━━━ INFORMATION GIVEN ━━━

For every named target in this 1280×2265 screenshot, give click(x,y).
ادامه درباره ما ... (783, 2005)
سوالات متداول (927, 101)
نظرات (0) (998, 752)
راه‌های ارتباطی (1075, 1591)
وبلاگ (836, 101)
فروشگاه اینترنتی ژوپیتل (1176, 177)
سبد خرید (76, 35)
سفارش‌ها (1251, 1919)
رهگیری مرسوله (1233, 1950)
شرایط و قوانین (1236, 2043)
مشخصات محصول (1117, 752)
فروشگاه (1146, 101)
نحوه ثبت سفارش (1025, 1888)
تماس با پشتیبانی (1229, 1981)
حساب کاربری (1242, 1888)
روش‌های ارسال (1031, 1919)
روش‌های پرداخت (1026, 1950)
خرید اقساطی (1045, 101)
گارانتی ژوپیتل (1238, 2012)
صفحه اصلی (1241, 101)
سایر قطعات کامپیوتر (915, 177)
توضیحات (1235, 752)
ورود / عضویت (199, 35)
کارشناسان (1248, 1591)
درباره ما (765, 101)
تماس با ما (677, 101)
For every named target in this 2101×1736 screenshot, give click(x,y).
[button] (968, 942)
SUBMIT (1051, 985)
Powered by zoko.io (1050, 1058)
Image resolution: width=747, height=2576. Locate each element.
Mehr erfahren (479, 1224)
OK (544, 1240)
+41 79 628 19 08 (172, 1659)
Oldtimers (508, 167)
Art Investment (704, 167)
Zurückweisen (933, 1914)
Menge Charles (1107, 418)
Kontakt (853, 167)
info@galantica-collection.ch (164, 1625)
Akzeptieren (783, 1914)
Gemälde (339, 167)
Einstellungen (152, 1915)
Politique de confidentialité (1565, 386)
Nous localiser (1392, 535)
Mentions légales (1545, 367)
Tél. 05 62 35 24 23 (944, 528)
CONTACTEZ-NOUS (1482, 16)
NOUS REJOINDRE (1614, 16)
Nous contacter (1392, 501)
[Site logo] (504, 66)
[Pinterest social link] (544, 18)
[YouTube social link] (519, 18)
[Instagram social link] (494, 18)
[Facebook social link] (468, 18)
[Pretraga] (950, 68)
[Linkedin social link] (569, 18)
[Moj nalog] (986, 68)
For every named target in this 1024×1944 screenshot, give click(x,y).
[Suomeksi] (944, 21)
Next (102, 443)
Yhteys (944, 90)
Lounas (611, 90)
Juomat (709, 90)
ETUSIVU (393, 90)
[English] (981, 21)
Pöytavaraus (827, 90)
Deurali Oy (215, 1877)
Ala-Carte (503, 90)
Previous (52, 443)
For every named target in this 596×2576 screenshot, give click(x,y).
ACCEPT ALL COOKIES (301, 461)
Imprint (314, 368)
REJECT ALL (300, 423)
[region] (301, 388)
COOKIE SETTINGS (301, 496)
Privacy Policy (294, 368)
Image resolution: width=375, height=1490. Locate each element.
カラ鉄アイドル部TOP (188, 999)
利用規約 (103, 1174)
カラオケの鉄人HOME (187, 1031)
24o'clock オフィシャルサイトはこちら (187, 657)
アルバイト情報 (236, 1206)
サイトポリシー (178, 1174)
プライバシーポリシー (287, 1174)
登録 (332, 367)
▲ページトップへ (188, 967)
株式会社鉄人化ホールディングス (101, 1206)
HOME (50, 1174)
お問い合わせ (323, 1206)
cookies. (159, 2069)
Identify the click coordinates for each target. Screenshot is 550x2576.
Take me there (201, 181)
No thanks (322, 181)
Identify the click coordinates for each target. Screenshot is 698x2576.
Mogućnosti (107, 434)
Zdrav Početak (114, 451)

━━━

# EXERCISE AIM
Retype the entries above. Match them exactly.

# EXERCISE RESULT
For every named target in this 1280×2265 screenshot, give click(x,y).
ادامه درباره ما ... (783, 2005)
سوالات متداول (927, 101)
نظرات (0) (998, 752)
راه‌های ارتباطی (1075, 1591)
وبلاگ (836, 101)
فروشگاه اینترنتی ژوپیتل (1176, 177)
سبد خرید (76, 35)
سفارش‌ها (1251, 1919)
رهگیری مرسوله (1233, 1950)
شرایط و قوانین (1236, 2043)
مشخصات محصول (1117, 752)
فروشگاه (1146, 101)
نحوه ثبت سفارش (1025, 1888)
تماس با پشتیبانی (1229, 1981)
حساب کاربری (1242, 1888)
روش‌های ارسال (1031, 1919)
روش‌های پرداخت (1026, 1950)
خرید اقساطی (1045, 101)
گارانتی ژوپیتل (1238, 2012)
صفحه اصلی (1241, 101)
سایر قطعات کامپیوتر (915, 177)
توضیحات (1235, 752)
ورود / عضویت (199, 35)
کارشناسان (1248, 1591)
درباره ما (765, 101)
تماس با ما (677, 101)
For every named target in this 2101×1736 screenshot, give click(x,y).
[button] (968, 942)
SUBMIT (1051, 985)
Powered by zoko.io (1050, 1058)
Image resolution: width=747, height=2576. Locate each element.
Mehr erfahren (479, 1224)
OK (544, 1240)
+41 79 628 19 08 (172, 1659)
Oldtimers (508, 167)
Art Investment (704, 167)
Zurückweisen (933, 1914)
Menge Charles (1107, 418)
Kontakt (853, 167)
info@galantica-collection.ch (164, 1625)
Akzeptieren (783, 1914)
Gemälde (339, 167)
Einstellungen (152, 1915)
Politique de confidentialité (1565, 386)
Nous localiser (1392, 535)
Mentions légales (1545, 367)
Tél. 05 62 35 24 23 (944, 528)
CONTACTEZ-NOUS (1482, 16)
NOUS REJOINDRE (1614, 16)
Nous contacter (1392, 501)
[Site logo] (504, 66)
[Pinterest social link] (544, 18)
[YouTube social link] (519, 18)
[Instagram social link] (494, 18)
[Facebook social link] (468, 18)
[Pretraga] (950, 68)
[Linkedin social link] (569, 18)
[Moj nalog] (986, 68)
For every named target in this 1024×1944 screenshot, give click(x,y).
[Suomeksi] (944, 21)
Next (102, 443)
Yhteys (944, 90)
Lounas (611, 90)
Juomat (709, 90)
ETUSIVU (393, 90)
[English] (981, 21)
Pöytavaraus (827, 90)
Deurali Oy (215, 1877)
Ala-Carte (503, 90)
Previous (52, 443)
For every named target in this 596×2576 screenshot, give click(x,y).
ACCEPT ALL COOKIES (301, 461)
Imprint (314, 368)
REJECT ALL (300, 423)
[region] (301, 388)
COOKIE SETTINGS (301, 496)
Privacy Policy (294, 368)
Image resolution: width=375, height=1490. Locate each element.
カラ鉄アイドル部TOP (188, 999)
利用規約 (103, 1174)
カラオケの鉄人HOME (187, 1031)
24o'clock オフィシャルサイトはこちら (187, 657)
アルバイト情報 (236, 1206)
サイトポリシー (178, 1174)
プライバシーポリシー (287, 1174)
登録 (332, 367)
▲ページトップへ (188, 967)
株式会社鉄人化ホールディングス (101, 1206)
HOME (50, 1174)
お問い合わせ (323, 1206)
cookies. (159, 2069)
Identify the click coordinates for each target. Screenshot is 550x2576.
Take me there (201, 181)
No thanks (322, 181)
Identify the click coordinates for each target. Screenshot is 698x2576.
Mogućnosti (107, 434)
Zdrav Početak (114, 451)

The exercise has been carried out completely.